Exercise passage below:

To most ordinary people, the right to privacy means being left alone, free from government intrusion, the brief continued. But even when broadly interpreted, the right to privacy “certainly would not provide a right to cause harm, including to unborn life,” Moody’s office wrote.

According to the News Service of Florida, the pro-abortion groups suing to overturn the law assert that the right to privacy does include an unrestricted right to kill unborn babies in abortions.

“Plain text and historical context place beyond doubt that Florida’s privacy clause protects against governmental interference in all aspects of a person’s private life, including decisions about pregnancy,” their Feb. 27 brief argued. “The broad language of the privacy clause provides no textual basis to exclude a matter so private and central to personal autonomy as whether to continue a pregnancy and have a child.”

The outcome of the case is significant, not just because of the 15-week abortion ban, but also for the future ability of the state legislature to pass stronger laws to protect unborn babies from abortion.

Right now, the Florida Legislature is debating a heartbeat bill that would protect unborn babies by banning most abortions once their heartbeat is detectable, about six weeks of pregnancy. Exceptions would be allowed for rape, incest and cases when the mother’s life is at risk or to avert “serious risk of substantial and irreversible physical impairment,” as well as a fatal fetal diagnosis.

End of Exercise passage.

What is required:
Pick up the article on Florida's abortion law and privacy clause where it stops and carry it forward. The lines below the article come from a separate source.

Source information below:

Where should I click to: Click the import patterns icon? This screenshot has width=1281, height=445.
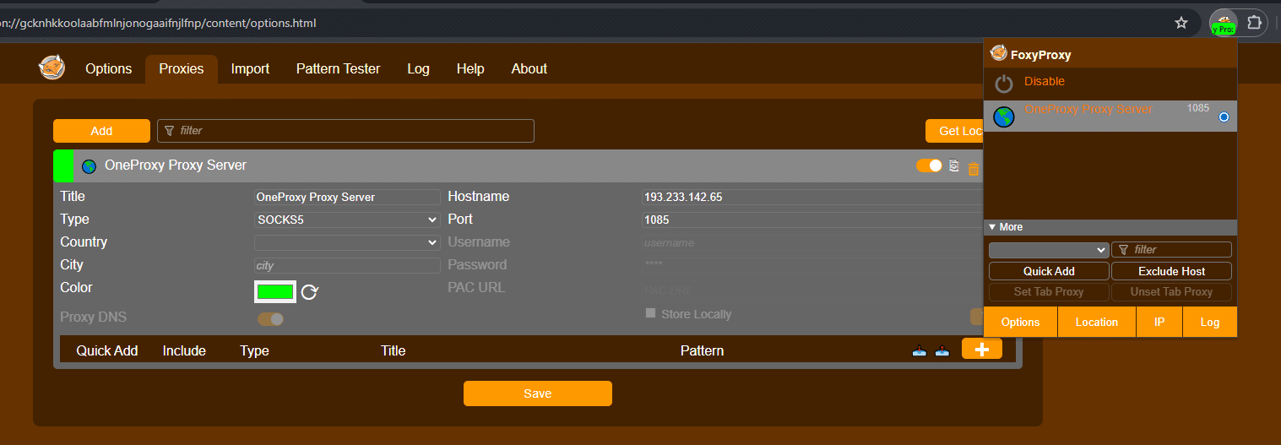coord(920,351)
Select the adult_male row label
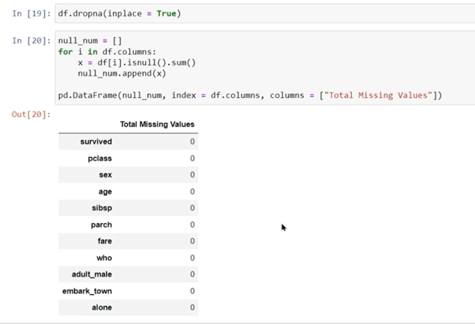This screenshot has width=475, height=324. 92,274
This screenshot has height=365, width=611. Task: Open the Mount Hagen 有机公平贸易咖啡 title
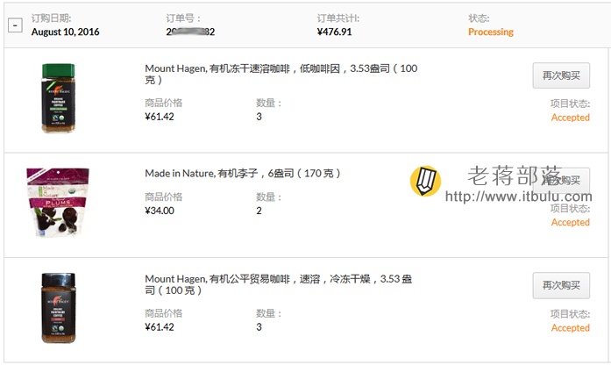pos(278,284)
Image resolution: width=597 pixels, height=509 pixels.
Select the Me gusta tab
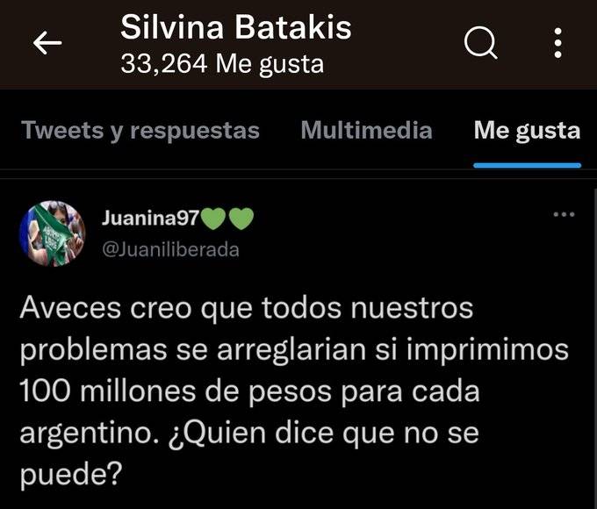tap(528, 131)
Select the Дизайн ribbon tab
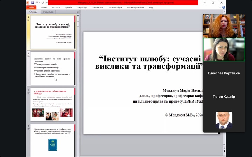The height and width of the screenshot is (157, 252). click(69, 7)
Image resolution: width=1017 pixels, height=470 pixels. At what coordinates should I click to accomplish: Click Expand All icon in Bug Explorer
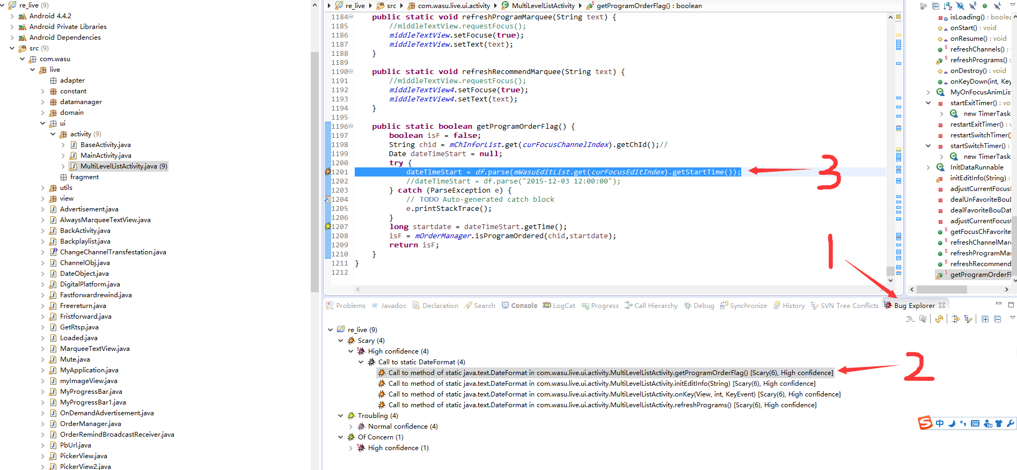click(x=985, y=319)
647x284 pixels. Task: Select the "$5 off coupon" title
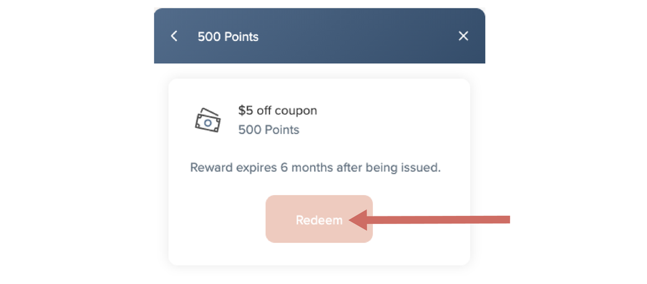click(277, 110)
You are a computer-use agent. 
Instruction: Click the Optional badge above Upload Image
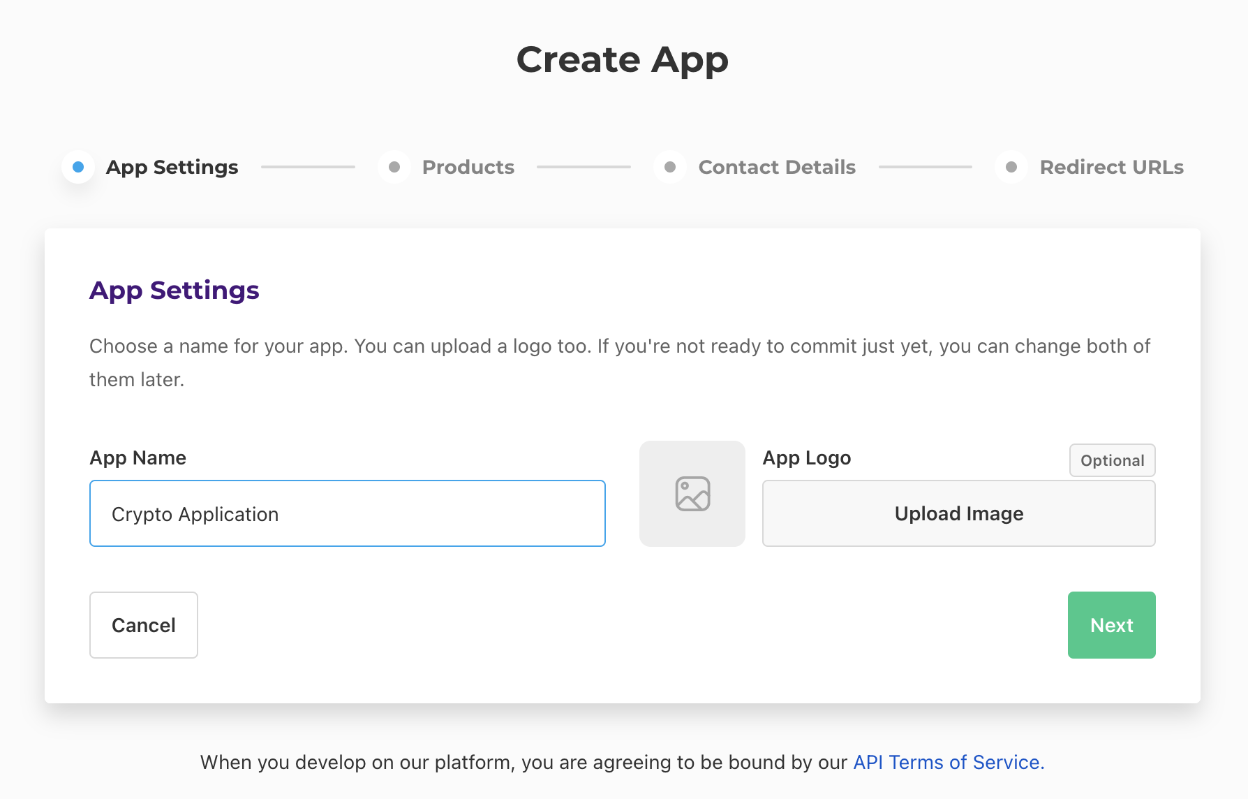coord(1112,460)
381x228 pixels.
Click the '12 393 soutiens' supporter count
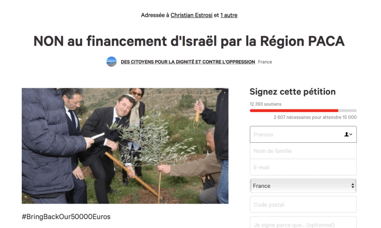tap(265, 104)
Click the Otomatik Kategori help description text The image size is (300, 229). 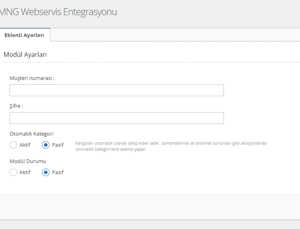[x=170, y=146]
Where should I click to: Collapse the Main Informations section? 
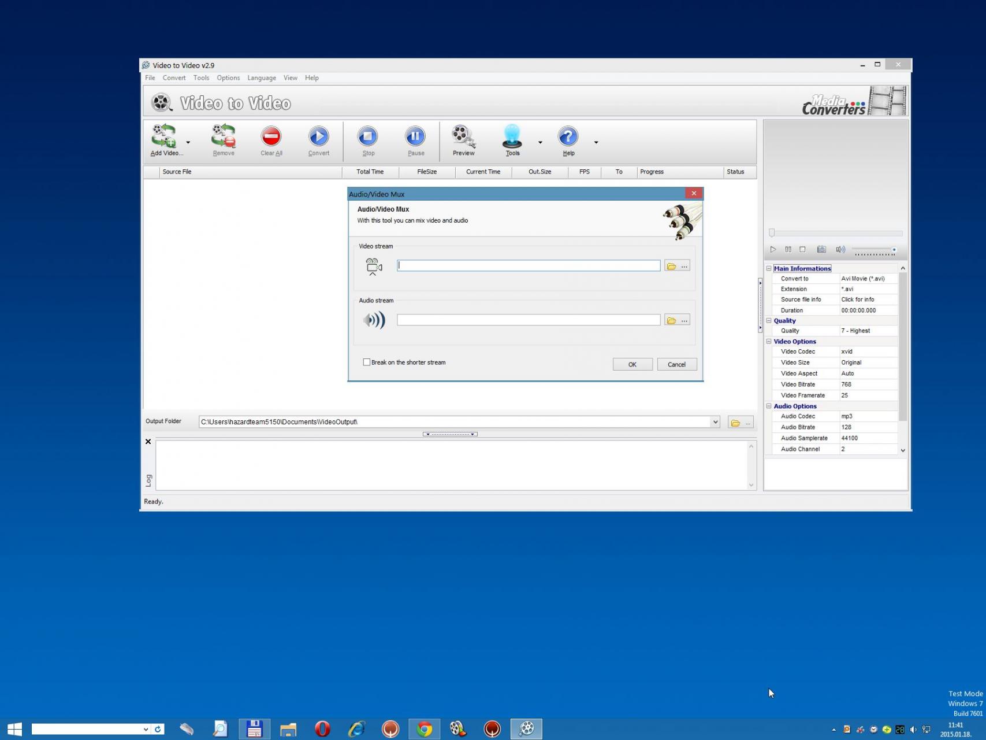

End of Source information.

Written response:
The pro-life legislation also would provide $25 million to help pregnancy centers expand resources to pregnant and parenting families in need. An additional $5 million would go to the state family planning program to provide contraception to low-income individuals.

If it passes, the heartbeat bill potentially would save tens of thousands of unborn babies’ lives every year. In 2022, there were 82,192 abortions in Florida, according to state health statistics.

Republicans control the state legislature, and Gov. Ron DeSantis, a pro-life Republican, recently promised to support legislation to restrict abortions and protect babies in the womb.

Florida leaders have been working through many different avenues to protect unborn babies from abortion. For example, Moody’s office won another victory for life earlier this month when a federal judge said the state may enforce a 2016 law that defunds the billion-dollar abortion chain Planned Parenthood.

The DeSantis administration also shut down a Pensacola abortion facility after state health inspectors said it nearly killed three women in botched abortions within a span of nine months.